### Problem
Copy each entry below unchanged; the images do not go in the copy.

### Data under study
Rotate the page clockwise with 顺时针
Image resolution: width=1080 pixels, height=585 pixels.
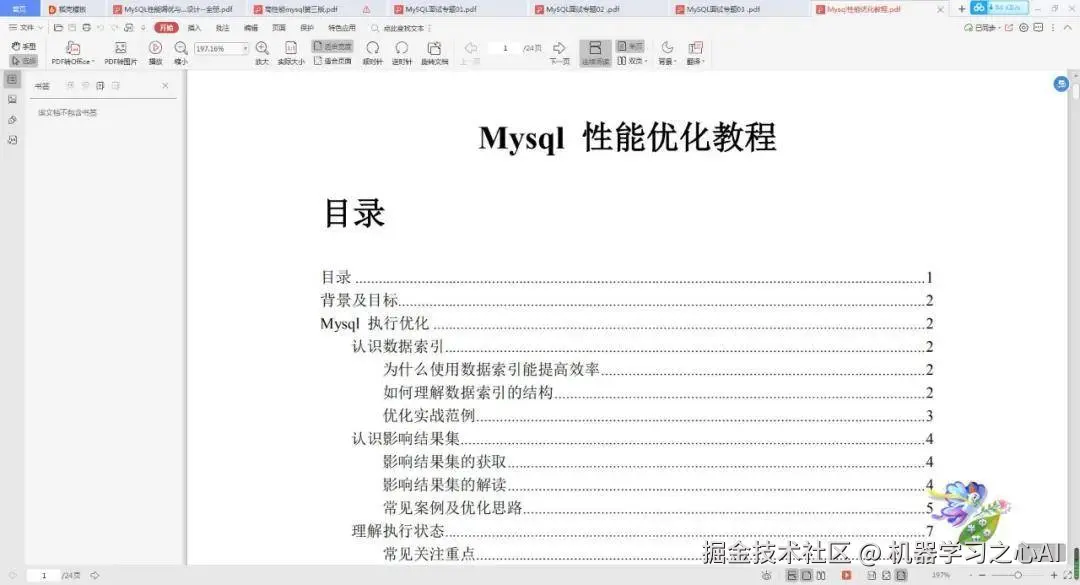pyautogui.click(x=371, y=47)
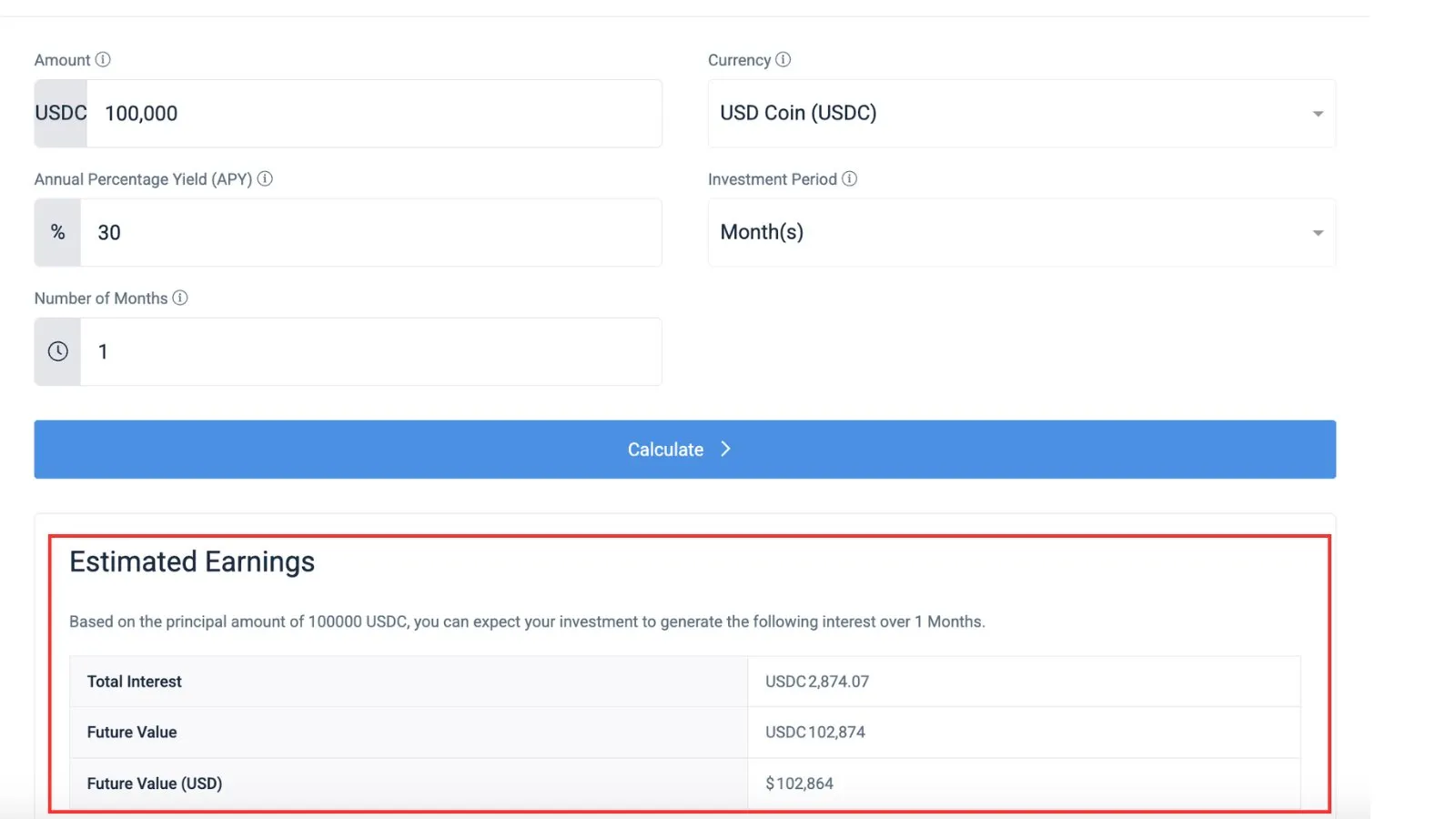Open the Month(s) investment period dropdown

[x=1021, y=232]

### Written solution
Rotate the page clockwise with 顺时针
Image resolution: width=1080 pixels, height=585 pixels.
pyautogui.click(x=371, y=47)
Open the Month(s) investment period dropdown

[x=1021, y=232]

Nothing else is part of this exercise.